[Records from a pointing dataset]
==*==

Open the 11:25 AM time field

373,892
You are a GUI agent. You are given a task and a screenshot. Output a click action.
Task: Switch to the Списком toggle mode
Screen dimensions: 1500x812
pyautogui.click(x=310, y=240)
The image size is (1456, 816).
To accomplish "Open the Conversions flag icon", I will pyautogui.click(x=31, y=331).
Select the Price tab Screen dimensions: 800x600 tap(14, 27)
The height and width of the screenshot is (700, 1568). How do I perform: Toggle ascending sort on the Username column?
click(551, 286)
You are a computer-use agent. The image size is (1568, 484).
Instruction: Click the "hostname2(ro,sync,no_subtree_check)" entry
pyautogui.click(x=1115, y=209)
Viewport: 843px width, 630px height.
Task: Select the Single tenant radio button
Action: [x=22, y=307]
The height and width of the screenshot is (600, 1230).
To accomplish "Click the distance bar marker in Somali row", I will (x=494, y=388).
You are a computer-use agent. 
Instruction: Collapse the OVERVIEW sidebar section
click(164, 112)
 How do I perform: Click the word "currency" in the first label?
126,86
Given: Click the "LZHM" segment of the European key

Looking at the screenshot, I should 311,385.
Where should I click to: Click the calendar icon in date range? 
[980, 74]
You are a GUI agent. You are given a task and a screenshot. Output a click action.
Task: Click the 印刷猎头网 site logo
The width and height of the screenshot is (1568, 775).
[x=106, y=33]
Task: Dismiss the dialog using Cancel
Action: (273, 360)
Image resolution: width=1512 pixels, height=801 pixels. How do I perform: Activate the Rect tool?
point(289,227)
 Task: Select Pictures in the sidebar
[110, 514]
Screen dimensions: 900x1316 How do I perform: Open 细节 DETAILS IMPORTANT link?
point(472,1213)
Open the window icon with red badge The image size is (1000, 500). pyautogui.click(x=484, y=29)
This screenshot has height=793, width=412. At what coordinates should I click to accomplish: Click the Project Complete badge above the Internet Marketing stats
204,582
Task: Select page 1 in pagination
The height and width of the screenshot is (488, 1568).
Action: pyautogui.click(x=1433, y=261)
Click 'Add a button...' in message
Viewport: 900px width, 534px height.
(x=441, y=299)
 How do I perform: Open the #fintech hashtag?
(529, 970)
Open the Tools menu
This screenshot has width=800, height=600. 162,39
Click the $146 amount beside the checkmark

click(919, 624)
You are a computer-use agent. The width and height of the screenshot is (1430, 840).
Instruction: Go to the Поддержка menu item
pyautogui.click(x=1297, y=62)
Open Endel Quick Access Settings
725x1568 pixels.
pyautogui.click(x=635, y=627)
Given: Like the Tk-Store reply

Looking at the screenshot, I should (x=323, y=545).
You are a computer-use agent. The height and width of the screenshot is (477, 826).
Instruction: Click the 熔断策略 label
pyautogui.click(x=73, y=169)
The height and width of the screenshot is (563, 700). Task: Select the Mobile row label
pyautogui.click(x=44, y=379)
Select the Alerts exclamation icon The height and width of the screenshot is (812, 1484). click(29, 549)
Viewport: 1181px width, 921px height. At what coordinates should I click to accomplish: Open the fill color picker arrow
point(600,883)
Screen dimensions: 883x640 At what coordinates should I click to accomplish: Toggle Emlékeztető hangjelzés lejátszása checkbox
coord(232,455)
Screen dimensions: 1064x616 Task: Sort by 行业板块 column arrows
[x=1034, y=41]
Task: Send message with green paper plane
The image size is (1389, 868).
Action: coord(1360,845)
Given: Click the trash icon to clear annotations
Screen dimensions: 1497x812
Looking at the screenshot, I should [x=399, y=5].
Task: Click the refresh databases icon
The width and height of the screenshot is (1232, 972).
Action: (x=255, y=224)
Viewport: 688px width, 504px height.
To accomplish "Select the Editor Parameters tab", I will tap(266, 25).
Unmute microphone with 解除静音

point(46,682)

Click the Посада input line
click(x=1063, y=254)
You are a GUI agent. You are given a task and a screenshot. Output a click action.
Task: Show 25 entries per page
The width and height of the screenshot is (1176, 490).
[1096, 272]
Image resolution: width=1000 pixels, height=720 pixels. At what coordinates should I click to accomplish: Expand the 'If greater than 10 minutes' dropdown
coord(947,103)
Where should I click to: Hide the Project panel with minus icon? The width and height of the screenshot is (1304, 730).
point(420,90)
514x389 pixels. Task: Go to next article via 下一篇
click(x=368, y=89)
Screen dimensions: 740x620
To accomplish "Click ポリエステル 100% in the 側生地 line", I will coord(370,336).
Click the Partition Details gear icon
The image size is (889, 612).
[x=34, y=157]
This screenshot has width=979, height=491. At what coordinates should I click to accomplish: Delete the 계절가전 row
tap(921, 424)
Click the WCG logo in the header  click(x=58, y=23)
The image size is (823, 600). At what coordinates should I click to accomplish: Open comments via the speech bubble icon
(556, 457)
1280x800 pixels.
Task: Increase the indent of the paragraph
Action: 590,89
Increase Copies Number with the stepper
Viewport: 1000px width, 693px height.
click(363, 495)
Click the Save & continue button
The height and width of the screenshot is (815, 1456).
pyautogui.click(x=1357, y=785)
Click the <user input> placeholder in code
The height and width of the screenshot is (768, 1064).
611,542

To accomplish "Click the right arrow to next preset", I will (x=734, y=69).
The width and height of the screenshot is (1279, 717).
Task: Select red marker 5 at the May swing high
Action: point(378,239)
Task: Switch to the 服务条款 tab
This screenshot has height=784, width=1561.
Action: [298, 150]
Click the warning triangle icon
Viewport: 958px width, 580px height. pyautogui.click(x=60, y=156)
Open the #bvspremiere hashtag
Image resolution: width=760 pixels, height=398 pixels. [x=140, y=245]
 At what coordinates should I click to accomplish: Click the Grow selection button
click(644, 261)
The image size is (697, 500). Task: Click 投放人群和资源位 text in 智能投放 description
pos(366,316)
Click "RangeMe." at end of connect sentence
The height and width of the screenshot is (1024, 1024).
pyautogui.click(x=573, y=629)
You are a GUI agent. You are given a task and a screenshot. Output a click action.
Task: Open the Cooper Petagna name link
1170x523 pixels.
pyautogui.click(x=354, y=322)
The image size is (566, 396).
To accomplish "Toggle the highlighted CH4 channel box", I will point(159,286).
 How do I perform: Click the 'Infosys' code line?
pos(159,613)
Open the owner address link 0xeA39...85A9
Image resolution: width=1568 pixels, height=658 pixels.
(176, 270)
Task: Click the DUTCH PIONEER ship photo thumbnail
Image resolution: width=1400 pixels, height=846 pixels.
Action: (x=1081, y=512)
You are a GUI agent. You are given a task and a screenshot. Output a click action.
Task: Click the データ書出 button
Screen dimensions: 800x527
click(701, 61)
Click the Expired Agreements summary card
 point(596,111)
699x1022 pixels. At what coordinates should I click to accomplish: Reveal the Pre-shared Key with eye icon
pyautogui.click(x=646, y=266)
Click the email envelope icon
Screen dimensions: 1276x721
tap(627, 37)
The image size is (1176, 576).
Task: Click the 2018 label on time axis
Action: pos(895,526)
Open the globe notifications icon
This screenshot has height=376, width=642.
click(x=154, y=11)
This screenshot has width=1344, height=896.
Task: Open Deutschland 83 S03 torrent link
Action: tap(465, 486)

==*==

(Task to carry out)
Return all of the records above, line for line, with nothing changed.

(Output for this exercise)
Open the 11:25 AM time field

373,892
You are a GUI agent. You are given a task and a screenshot. Output a click action.
Task: Switch to the Списком toggle mode
Screen dimensions: 1500x812
pyautogui.click(x=310, y=240)
The image size is (1456, 816).
To accomplish "Open the Conversions flag icon", I will pyautogui.click(x=31, y=331).
Select the Price tab Screen dimensions: 800x600 tap(14, 27)
The height and width of the screenshot is (700, 1568). How do I perform: Toggle ascending sort on the Username column?
click(551, 286)
You are a computer-use agent. The image size is (1568, 484).
Instruction: Click the "hostname2(ro,sync,no_subtree_check)" entry
pyautogui.click(x=1115, y=209)
Viewport: 843px width, 630px height.
Task: Select the Single tenant radio button
Action: [x=22, y=307]
The height and width of the screenshot is (600, 1230).
To accomplish "Click the distance bar marker in Somali row", I will (x=494, y=388).
You are a computer-use agent. 
Instruction: Collapse the OVERVIEW sidebar section
click(164, 112)
 How do I perform: Click the word "currency" in the first label?
126,86
Given: Click the "LZHM" segment of the European key

Looking at the screenshot, I should 311,385.
Where should I click to: Click the calendar icon in date range? 
[980, 74]
You are a GUI agent. You are given a task and a screenshot. Output a click action.
Task: Click the 印刷猎头网 site logo
The width and height of the screenshot is (1568, 775).
[x=106, y=33]
Task: Dismiss the dialog using Cancel
Action: (273, 360)
Image resolution: width=1512 pixels, height=801 pixels. How do I perform: Activate the Rect tool?
point(289,227)
 Task: Select Pictures in the sidebar
[110, 514]
Screen dimensions: 900x1316 How do I perform: Open 细节 DETAILS IMPORTANT link?
point(472,1213)
Open the window icon with red badge The image size is (1000, 500). pyautogui.click(x=484, y=29)
This screenshot has height=793, width=412. At what coordinates should I click to accomplish: Click the Project Complete badge above the Internet Marketing stats
204,582
Task: Select page 1 in pagination
The height and width of the screenshot is (488, 1568).
Action: pyautogui.click(x=1433, y=261)
Click 'Add a button...' in message
Viewport: 900px width, 534px height.
(x=441, y=299)
 How do I perform: Open the #fintech hashtag?
(529, 970)
Open the Tools menu
This screenshot has width=800, height=600. 162,39
Click the $146 amount beside the checkmark

click(919, 624)
You are a computer-use agent. The width and height of the screenshot is (1430, 840).
Instruction: Go to the Поддержка menu item
pyautogui.click(x=1297, y=62)
Open Endel Quick Access Settings
725x1568 pixels.
pyautogui.click(x=635, y=627)
Given: Like the Tk-Store reply

Looking at the screenshot, I should (x=323, y=545).
You are a computer-use agent. The height and width of the screenshot is (477, 826).
Instruction: Click the 熔断策略 label
pyautogui.click(x=73, y=169)
The height and width of the screenshot is (563, 700). Task: Select the Mobile row label
pyautogui.click(x=44, y=379)
Select the Alerts exclamation icon The height and width of the screenshot is (812, 1484). click(29, 549)
Viewport: 1181px width, 921px height. At what coordinates should I click to accomplish: Open the fill color picker arrow
point(600,883)
Screen dimensions: 883x640 At what coordinates should I click to accomplish: Toggle Emlékeztető hangjelzés lejátszása checkbox
coord(232,455)
Screen dimensions: 1064x616 Task: Sort by 行业板块 column arrows
[x=1034, y=41]
Task: Send message with green paper plane
The image size is (1389, 868).
Action: coord(1360,845)
Given: Click the trash icon to clear annotations
Screen dimensions: 1497x812
Looking at the screenshot, I should [x=399, y=5].
Task: Click the refresh databases icon
The width and height of the screenshot is (1232, 972).
Action: (x=255, y=224)
Viewport: 688px width, 504px height.
To accomplish "Select the Editor Parameters tab", I will tap(266, 25).
Unmute microphone with 解除静音

point(46,682)

Click the Посада input line
click(x=1063, y=254)
You are a GUI agent. You are given a task and a screenshot. Output a click action.
Task: Show 25 entries per page
The width and height of the screenshot is (1176, 490).
[1096, 272]
Image resolution: width=1000 pixels, height=720 pixels. At what coordinates should I click to accomplish: Expand the 'If greater than 10 minutes' dropdown
coord(947,103)
Where should I click to: Hide the Project panel with minus icon? The width and height of the screenshot is (1304, 730).
point(420,90)
514x389 pixels. Task: Go to next article via 下一篇
click(x=368, y=89)
Screen dimensions: 740x620
To accomplish "Click ポリエステル 100% in the 側生地 line", I will coord(370,336).
Click the Partition Details gear icon
The image size is (889, 612).
[x=34, y=157]
This screenshot has width=979, height=491. At what coordinates should I click to accomplish: Delete the 계절가전 row
tap(921, 424)
Click the WCG logo in the header  click(x=58, y=23)
The image size is (823, 600). At what coordinates should I click to accomplish: Open comments via the speech bubble icon
(556, 457)
1280x800 pixels.
Task: Increase the indent of the paragraph
Action: 590,89
Increase Copies Number with the stepper
Viewport: 1000px width, 693px height.
click(363, 495)
Click the Save & continue button
The height and width of the screenshot is (815, 1456).
pyautogui.click(x=1357, y=785)
Click the <user input> placeholder in code
The height and width of the screenshot is (768, 1064).
611,542

To accomplish "Click the right arrow to next preset", I will (x=734, y=69).
The width and height of the screenshot is (1279, 717).
Task: Select red marker 5 at the May swing high
Action: point(378,239)
Task: Switch to the 服务条款 tab
This screenshot has height=784, width=1561.
Action: [298, 150]
Click the warning triangle icon
Viewport: 958px width, 580px height. pyautogui.click(x=60, y=156)
Open the #bvspremiere hashtag
Image resolution: width=760 pixels, height=398 pixels. [x=140, y=245]
 At what coordinates should I click to accomplish: Click the Grow selection button
click(644, 261)
The image size is (697, 500). Task: Click 投放人群和资源位 text in 智能投放 description
pos(366,316)
Click "RangeMe." at end of connect sentence
The height and width of the screenshot is (1024, 1024).
pyautogui.click(x=573, y=629)
You are a GUI agent. You are given a task and a screenshot. Output a click action.
Task: Open the Cooper Petagna name link
1170x523 pixels.
pyautogui.click(x=354, y=322)
The image size is (566, 396).
To accomplish "Toggle the highlighted CH4 channel box", I will point(159,286).
 How do I perform: Click the 'Infosys' code line?
pos(159,613)
Open the owner address link 0xeA39...85A9
Image resolution: width=1568 pixels, height=658 pixels.
(176, 270)
Task: Click the DUTCH PIONEER ship photo thumbnail
Image resolution: width=1400 pixels, height=846 pixels.
Action: (x=1081, y=512)
You are a GUI agent. You are given a task and a screenshot. Output a click action.
Task: Click the データ書出 button
Screen dimensions: 800x527
click(701, 61)
Click the Expired Agreements summary card
 point(596,111)
699x1022 pixels. At what coordinates should I click to accomplish: Reveal the Pre-shared Key with eye icon
pyautogui.click(x=646, y=266)
Click the email envelope icon
Screen dimensions: 1276x721
tap(627, 37)
The image size is (1176, 576).
Task: Click the 2018 label on time axis
Action: pos(895,526)
Open the globe notifications icon
This screenshot has height=376, width=642.
click(x=154, y=11)
This screenshot has width=1344, height=896.
Task: Open Deutschland 83 S03 torrent link
Action: tap(465, 486)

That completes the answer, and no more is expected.